-- start Input for this task --

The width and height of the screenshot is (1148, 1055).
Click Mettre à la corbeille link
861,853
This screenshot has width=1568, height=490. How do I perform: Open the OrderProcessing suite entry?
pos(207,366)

-- end Input for this task --

Switch "screenshot" to "screen capture" everywhere it occurs in the records, then write all the lines out again with nothing else changed.

**Response:**
The width and height of the screen capture is (1148, 1055).
Click Mettre à la corbeille link
861,853
This screen capture has width=1568, height=490. How do I perform: Open the OrderProcessing suite entry?
pos(207,366)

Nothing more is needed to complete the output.